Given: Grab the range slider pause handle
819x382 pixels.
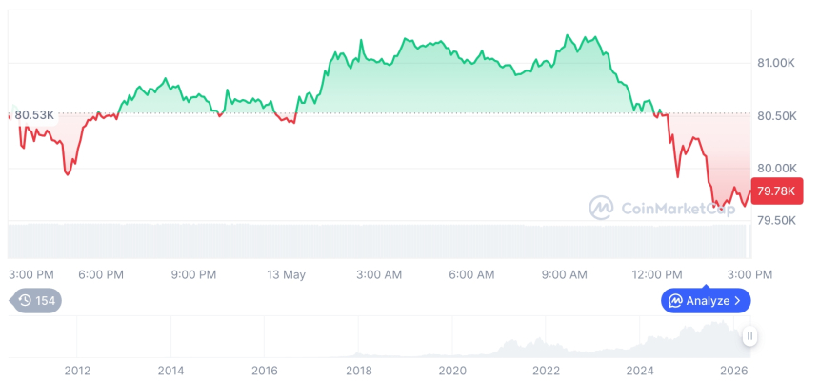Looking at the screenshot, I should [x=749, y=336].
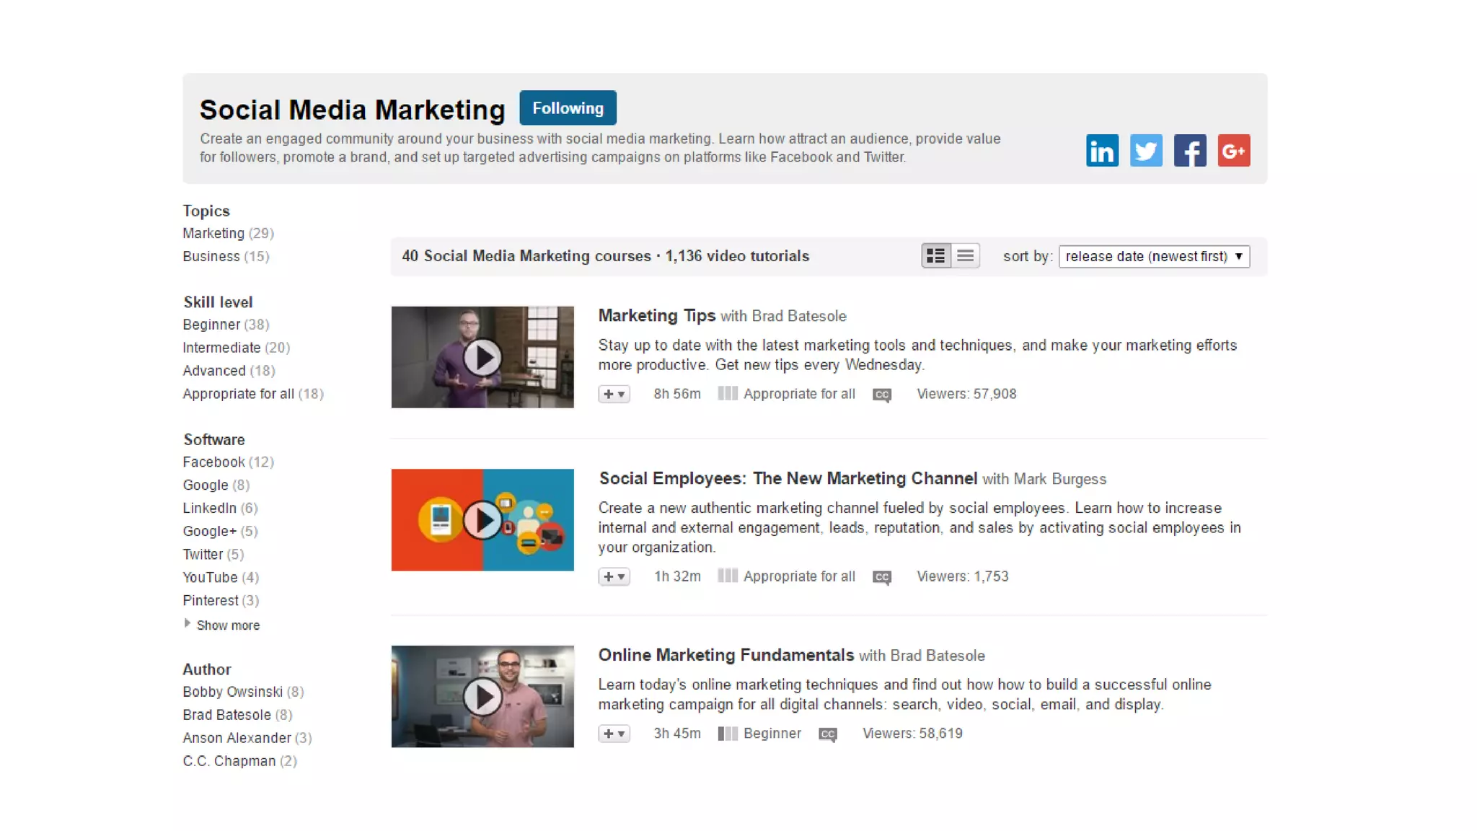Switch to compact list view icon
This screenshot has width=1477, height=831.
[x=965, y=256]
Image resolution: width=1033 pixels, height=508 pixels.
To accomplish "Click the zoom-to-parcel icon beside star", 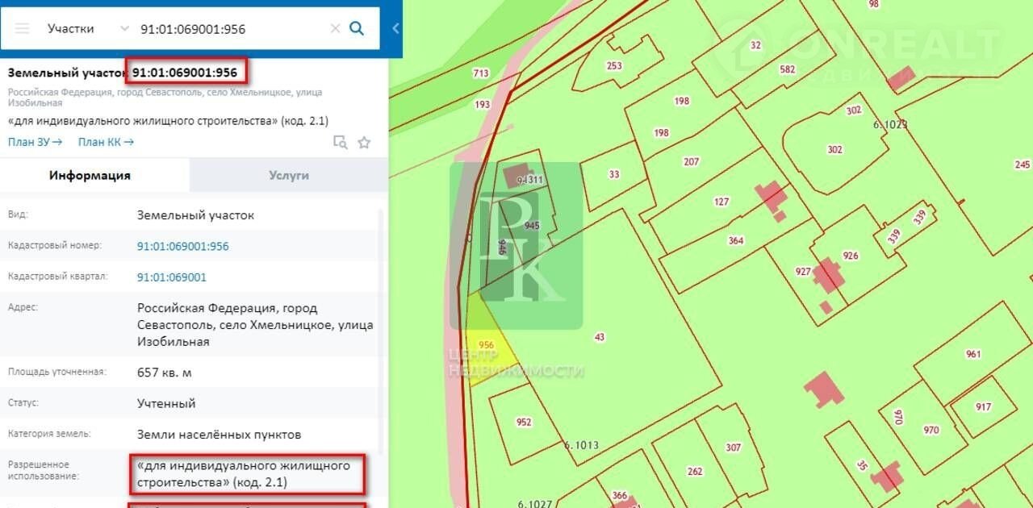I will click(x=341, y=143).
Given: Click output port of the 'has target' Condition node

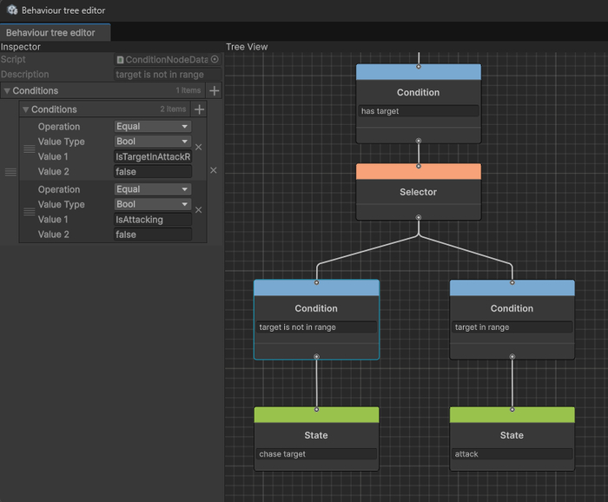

== WHAT IS NEEDED ==
Starting at the beginning of the records and ending with the line that contains "[x=965, y=256]", substitute "volume slider" for "range slider" and reproduce those lines with everything else unchanged, omitting the pictures.

== SOLUTION BELOW ==
Given: Grab the volume slider pause handle
819x382 pixels.
Looking at the screenshot, I should [x=749, y=336].
Switch to compact list view icon
This screenshot has width=1477, height=831.
[x=965, y=256]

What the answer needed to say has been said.